[Excerpts from a dataset]
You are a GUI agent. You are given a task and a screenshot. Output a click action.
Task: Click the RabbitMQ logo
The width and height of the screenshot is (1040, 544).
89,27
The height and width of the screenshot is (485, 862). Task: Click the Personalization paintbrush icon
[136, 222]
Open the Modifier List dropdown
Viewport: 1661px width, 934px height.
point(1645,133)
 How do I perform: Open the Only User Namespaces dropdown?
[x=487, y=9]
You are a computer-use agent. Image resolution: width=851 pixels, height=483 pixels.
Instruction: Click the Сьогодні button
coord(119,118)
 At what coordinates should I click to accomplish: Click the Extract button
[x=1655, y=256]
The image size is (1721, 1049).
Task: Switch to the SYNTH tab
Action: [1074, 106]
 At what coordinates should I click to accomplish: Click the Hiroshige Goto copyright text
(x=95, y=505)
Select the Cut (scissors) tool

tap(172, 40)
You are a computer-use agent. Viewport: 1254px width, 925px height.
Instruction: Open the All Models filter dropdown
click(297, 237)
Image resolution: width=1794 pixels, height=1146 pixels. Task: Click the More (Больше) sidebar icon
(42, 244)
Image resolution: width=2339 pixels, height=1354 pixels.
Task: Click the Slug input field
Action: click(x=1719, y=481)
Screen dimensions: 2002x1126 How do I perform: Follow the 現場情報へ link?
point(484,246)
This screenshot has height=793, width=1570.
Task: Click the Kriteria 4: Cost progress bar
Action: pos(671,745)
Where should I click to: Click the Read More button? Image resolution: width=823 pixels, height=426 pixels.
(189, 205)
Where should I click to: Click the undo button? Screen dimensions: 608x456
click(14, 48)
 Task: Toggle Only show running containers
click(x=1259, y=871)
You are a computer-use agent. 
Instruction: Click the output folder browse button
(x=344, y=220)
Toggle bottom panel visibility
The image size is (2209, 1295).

What the exercise asks:
Could you find every line in the records above that contains the word "computer" and copy it?

Result of the exercise:
You are a computer-use agent. Image resolution: width=851 pixels, height=483 pixels.
You are a computer-use agent. Viewport: 1254px width, 925px height.
You are a computer-use agent. 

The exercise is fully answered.